O trabalho mostra que, ao atingirem 26 anos, 41% dos jovens avaliados estavam com sobrepeso ou obesos. “Eram justamente aqueles que tinham passado mais horas diante da televisão quando crianças”, disse Robert Hancox, o coordenador do estudo, em entrevista a ISTOÉ. Conforme a Academia Americana de Pediatria, mais de duas horas diante da tevê já é considerado excesso. “O estudo revelou também que a correlação entre horas diante da tevê e ganho de peso é mais forte entre as garotas”, afirmou Hancox.

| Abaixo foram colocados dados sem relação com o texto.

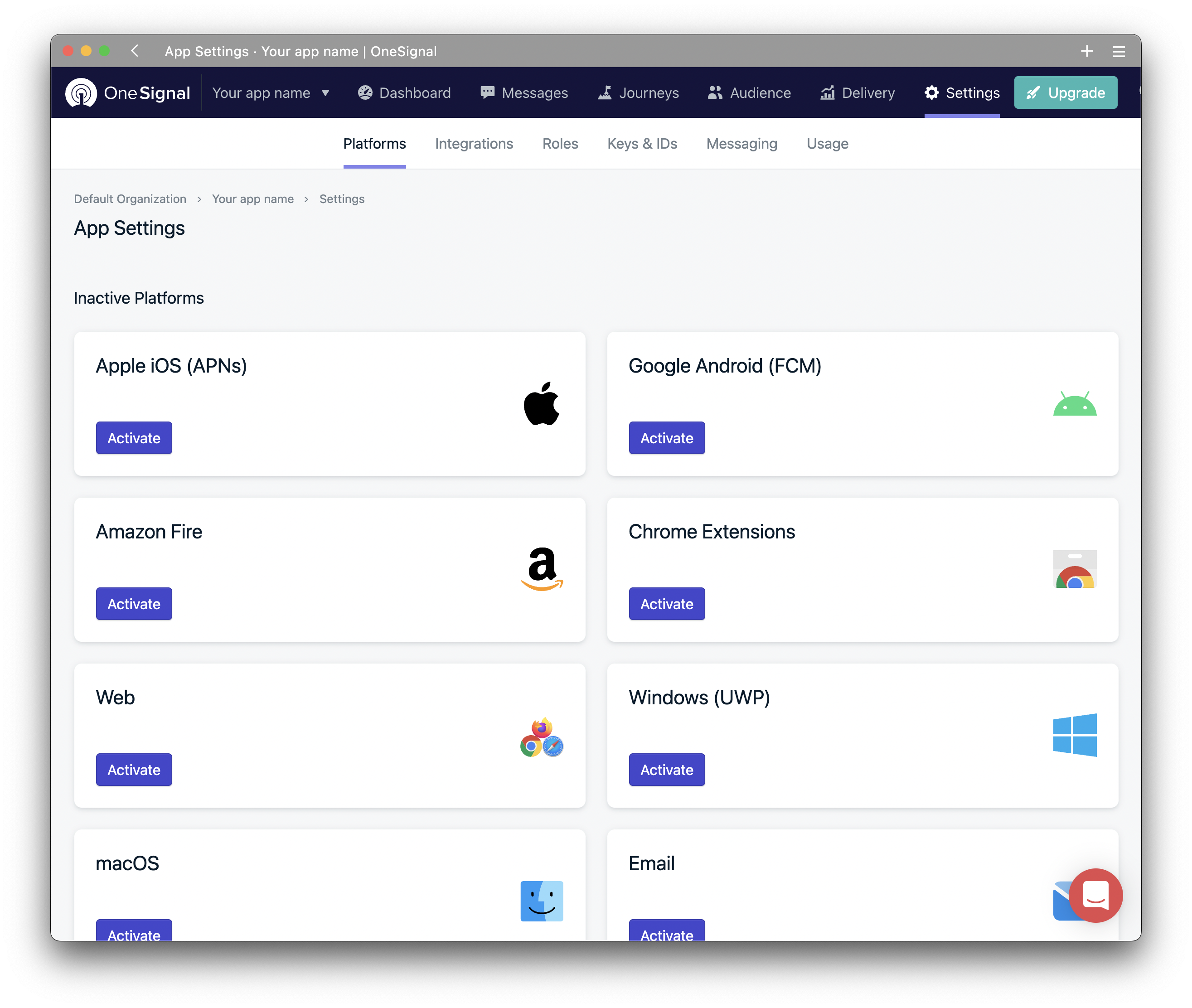Open the Keys & IDs tab

point(642,143)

Constatações como as obtidas pelos neozelandeses são mundiais e podem ser observadas também no Brasil. “Um levantamento que fizemos mostrou que os jovens obesos assistem à tevê até cinco horas por dia”, explica a nutricionista Isa Cintra, chefe do Ambulatório do Adolescente da Universidade Federal de São Paulo.

Na prática, como pais e pediatras podem lidar com o problema? O pediatra Fábio Ancona Lopez, presidente do Departamento de Nutrologia da seccional São Paulo da Sociedade Brasileira de Pediatria, aconselha os pais a interferir. “Eles precisam colocar limites no tempo dedicado à tevê, ao vídeo e ao computador”, diz. Em casos mais graves, a redução deve ser feita aos poucos.

Crescimento – A estratégia de tirar os pequenos do sofá dá certo. Um trabalho
da Universidade de Stanford, nos EUA, mostrou que a redução para uma hora de
tevê por dia ajudou crianças a emagrecer. Além disso, a tevê deve ser encarada como um aspecto do problema. “A obesidade é resultado de uma associação de fatores genéticos e ambientais. Por isso é importante avaliar vários aspectos, entre eles o tempo que essas crianças ficam em frente à tevê”, diz o endocrinologista Walmir Coutinho, do Rio de Janeiro, vice-presidente da Federação Latino-Americana de Obesidade.

A expansão da epidemia de obesidade infantil é preocupante. Nos EUA, houve um crescimento de 66% no número de crianças obesas nos últimos 20 anos. No Brasil, no mesmo período, o aumento foi de 239%. “E esse crescimento se deu com maior intensidade entre as pessoas de menor poder aquisitivo”, diz Coutinho. É justamente a gravidade do problema que tem levado cada vez mais cientistas a investigar a questão. Muitas dessas pesquisas confirmam dados já conhecidos, mas outras revelam novas abordagens. “Um dos estudos mais recentes revelou que as crianças que possuem televisão no quarto têm o mesmo risco de se tornar obesas que crianças cujas mães apresentam excesso de peso”, conta Coutinho.